Rule #1: If it didn’t exist 5,000 years ago, you can’t eat it.
The human body is genetically engineered to eat things straight from the earth (emphasis on STRAIGHT). In other words, if it was made in a factory or took several steps to produce, it is not a quality food source. If we consume chemically engineered (processed) food, it can lead to a disruption in the basic function of the immune, endocrine and nervous systems. For an athlete, compromising these systems in the body can lead to delayed recovery and higher risk for injury.
Rule #2: Avoid the middle of the grocery store.

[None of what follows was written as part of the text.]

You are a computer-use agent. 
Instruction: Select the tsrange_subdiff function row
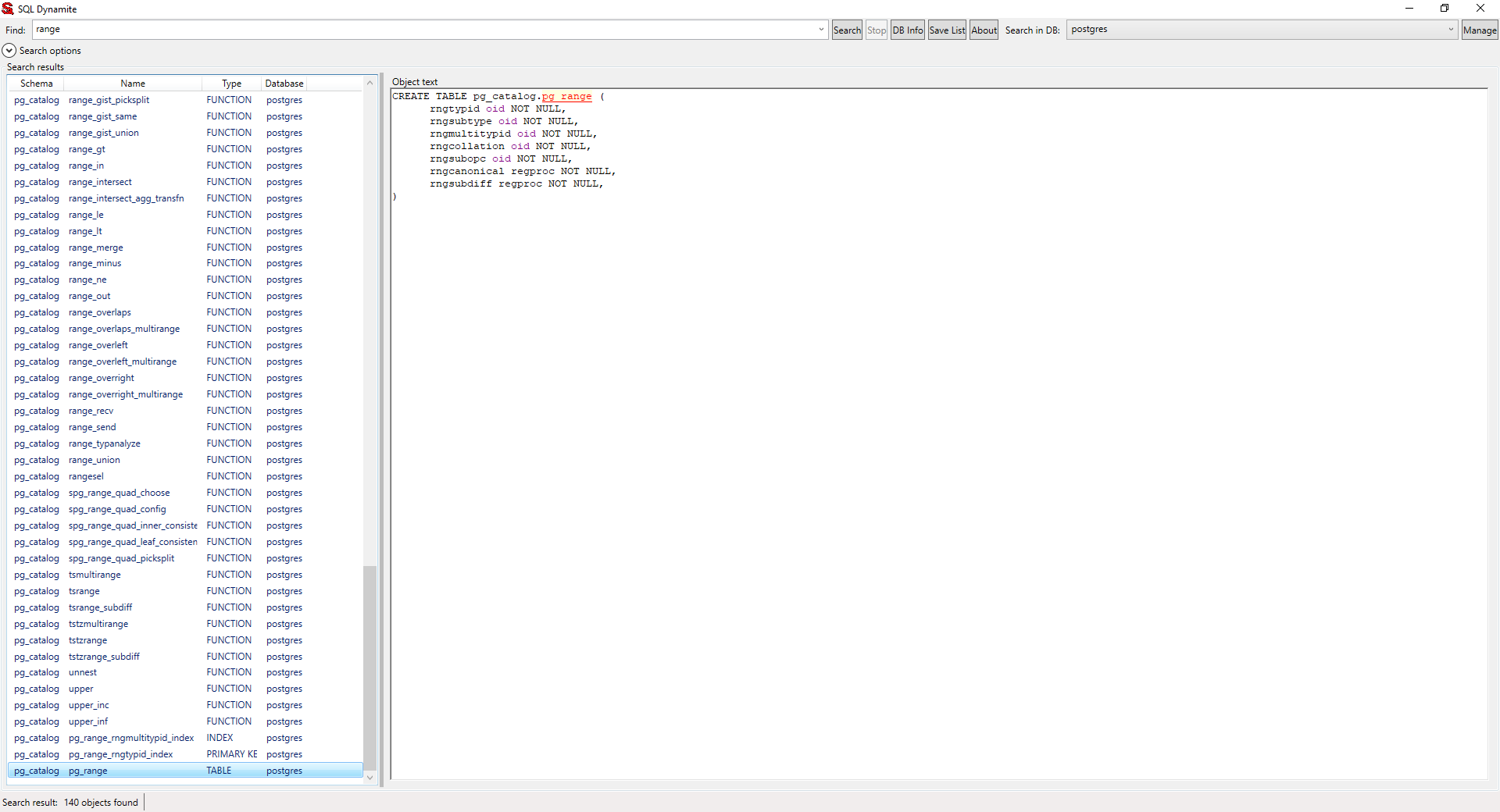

Typically, grocery stores keep the frozen and processed food in the middle. Rule # 1 rules out all processed food, but what about frozen vegetables and animal proteins? The best way to answer this question is by asking another question: Would you rather put premium or unleaded fuel in your Maserati? The same can be said for frozen (unleaded) versus fresh food (premium). With fresh food, there is higher nutrient content and shorter processing time, making it a much better alternative.
Rule #3: For every 50 grams of Protein consumed, have 2 servings of vegetables.
Protein is the foundation of rebuilding tissue, but only consuming proteins limits how readily available glucose is for the body. Sure, you can rely on gluconeogenesis to produce glucose, but most athletes have an extremely high energy expenditure and need an alternative carbohydrate source . This is where vegetables come into play. By consuming the above recommended amount of vegetables, it not only provides readily available glucose, but also provides fiber to help aid in digestive health.